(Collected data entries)

▶

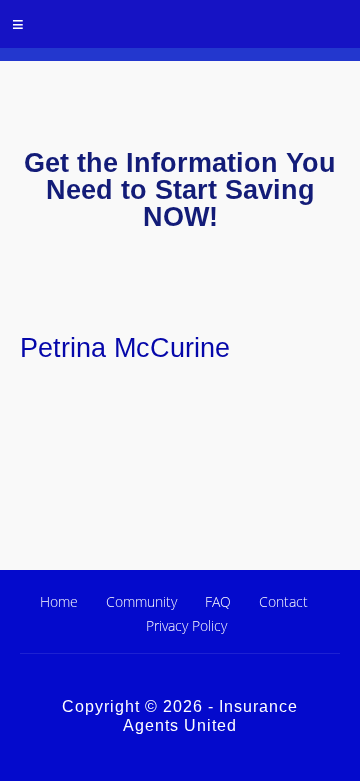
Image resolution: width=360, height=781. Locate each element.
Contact (283, 601)
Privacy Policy (186, 625)
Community (141, 601)
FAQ (218, 601)
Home (59, 601)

◀

With the images excluded, output every record verbatim.

* [Written solution]:
Image resolution: width=360, height=781. Locate each element.
Contact (283, 601)
Privacy Policy (186, 625)
Community (141, 601)
FAQ (218, 601)
Home (59, 601)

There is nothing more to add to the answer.